There is this new PSMA guided lymphadenectomy. In a nutshell, a radiation detecting probe is attached to one of the laparoscopic arms of the robotic machine that guides the surgeon in real time during the operation. The standard PSMA radiochemical is given to the patient just before anesthesia. But, you have already taken radiation and surgeons aren't very keen on operating on irradiated tissue.
I believe Proton Beam radiation is mote precise with less damage to surrounding areas (Bowels) ?
This is a tough decision. One that I might have to make at some point. I also had RP then went on ADT and had SRT and now after 5 years my psa just reached .13. I think you have received a lot of good input, and I agree on the need for more data and input before getting radiated again if you go that route. Another factor to consider is your age. My impression is that there is a lot of variability around disease progression. Your first opinion said 10 y when pressed, but I guess it might be a wide range, e.g., 5-20 or even wider depending on your disease and treatment decisions. I am 47. Given the possiblity of rapid disease progression (it being less than 10 y) and that I have a lot of years left that I'd like to live, I'd probably pursue the curative possibility. A chance to cure would be hard to pass up. I still need to get scans and probably would wait on action until my psa is >.2 which could be next month. Thanks for sharing, godspeed and keep smiling and having fun because life is short... for everyone.

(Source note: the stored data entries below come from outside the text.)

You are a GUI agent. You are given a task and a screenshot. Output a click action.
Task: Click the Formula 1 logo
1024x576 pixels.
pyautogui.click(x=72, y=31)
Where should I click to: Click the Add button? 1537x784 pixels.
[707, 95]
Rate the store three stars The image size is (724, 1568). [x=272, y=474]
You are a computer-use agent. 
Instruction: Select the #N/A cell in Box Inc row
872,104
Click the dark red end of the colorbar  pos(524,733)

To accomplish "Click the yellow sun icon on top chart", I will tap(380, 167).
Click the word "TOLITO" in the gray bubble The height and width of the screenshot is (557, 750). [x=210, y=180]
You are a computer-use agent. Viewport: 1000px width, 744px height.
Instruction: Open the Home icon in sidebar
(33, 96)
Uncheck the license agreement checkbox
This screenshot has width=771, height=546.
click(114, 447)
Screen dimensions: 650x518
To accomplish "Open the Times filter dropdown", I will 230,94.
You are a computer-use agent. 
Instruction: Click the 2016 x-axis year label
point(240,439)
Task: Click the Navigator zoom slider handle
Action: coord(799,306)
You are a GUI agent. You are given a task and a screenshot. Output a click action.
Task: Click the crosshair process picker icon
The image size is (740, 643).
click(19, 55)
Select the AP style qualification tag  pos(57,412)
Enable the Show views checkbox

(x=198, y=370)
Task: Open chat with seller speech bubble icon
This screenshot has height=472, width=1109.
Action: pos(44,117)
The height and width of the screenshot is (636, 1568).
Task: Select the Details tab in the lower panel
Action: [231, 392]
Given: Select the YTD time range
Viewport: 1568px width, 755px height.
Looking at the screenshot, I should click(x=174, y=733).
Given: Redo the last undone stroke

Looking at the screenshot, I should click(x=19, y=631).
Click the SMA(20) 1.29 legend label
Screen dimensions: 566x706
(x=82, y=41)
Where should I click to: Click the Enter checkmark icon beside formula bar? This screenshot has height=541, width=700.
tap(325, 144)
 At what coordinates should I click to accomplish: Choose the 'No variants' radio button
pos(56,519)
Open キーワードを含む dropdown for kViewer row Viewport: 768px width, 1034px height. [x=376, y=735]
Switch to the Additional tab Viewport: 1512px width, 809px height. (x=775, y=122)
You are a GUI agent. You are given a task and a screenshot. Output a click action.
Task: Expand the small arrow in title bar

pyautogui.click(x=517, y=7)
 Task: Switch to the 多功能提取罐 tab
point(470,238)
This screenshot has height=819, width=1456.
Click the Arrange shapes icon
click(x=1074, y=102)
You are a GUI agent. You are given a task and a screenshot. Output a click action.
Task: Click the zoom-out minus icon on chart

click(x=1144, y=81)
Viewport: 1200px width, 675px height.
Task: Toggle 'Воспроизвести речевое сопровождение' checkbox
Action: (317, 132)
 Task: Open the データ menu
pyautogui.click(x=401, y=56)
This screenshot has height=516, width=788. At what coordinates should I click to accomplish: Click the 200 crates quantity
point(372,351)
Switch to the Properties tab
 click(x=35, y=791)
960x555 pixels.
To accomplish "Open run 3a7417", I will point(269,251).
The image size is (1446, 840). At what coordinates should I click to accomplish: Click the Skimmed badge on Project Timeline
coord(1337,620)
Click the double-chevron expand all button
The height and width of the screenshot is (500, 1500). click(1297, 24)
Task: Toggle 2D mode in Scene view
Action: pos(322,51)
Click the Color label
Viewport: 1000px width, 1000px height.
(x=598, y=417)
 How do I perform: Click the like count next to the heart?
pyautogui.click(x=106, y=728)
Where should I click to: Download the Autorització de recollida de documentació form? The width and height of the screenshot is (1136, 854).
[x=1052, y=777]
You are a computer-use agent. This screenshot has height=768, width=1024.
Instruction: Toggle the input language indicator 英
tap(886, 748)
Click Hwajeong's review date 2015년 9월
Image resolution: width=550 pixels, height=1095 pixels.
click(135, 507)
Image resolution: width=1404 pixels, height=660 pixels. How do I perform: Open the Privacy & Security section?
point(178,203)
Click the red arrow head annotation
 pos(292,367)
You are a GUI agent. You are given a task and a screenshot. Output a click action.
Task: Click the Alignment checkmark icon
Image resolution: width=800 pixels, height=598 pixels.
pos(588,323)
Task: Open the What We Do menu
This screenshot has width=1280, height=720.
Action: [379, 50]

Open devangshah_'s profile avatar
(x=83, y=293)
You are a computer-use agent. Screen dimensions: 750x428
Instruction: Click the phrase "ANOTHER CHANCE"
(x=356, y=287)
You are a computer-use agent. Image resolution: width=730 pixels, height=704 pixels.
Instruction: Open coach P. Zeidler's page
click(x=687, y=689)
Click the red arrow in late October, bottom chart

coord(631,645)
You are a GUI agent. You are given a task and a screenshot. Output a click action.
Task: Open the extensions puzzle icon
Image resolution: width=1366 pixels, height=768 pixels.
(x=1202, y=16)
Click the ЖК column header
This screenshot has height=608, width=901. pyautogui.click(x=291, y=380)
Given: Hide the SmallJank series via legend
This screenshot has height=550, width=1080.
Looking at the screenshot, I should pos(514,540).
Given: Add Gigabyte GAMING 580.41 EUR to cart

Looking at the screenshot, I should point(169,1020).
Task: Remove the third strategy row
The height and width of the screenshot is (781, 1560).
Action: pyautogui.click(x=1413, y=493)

Thanks JP and completely agree with and appreciate your last sentence. It is a tough one I am “only” 62 and got diagnosed when I was 56. When my oncologist asks me how I am I say fine apart from the PC because, other than that I am in very good health. I did have to sort out a hernia a year after RP but apart from that I have been extremely fortunate to be in good health. My relatively young age makes this a difficult call because in getting the scan I wanted to give myself the best possible position to get a last chance cure. It was a real sledgehammer when my Oncologist was very concerned about further radiation and I need to give this very serious consideration because he is a specialist in CyberKnife and SRBT precision radiation.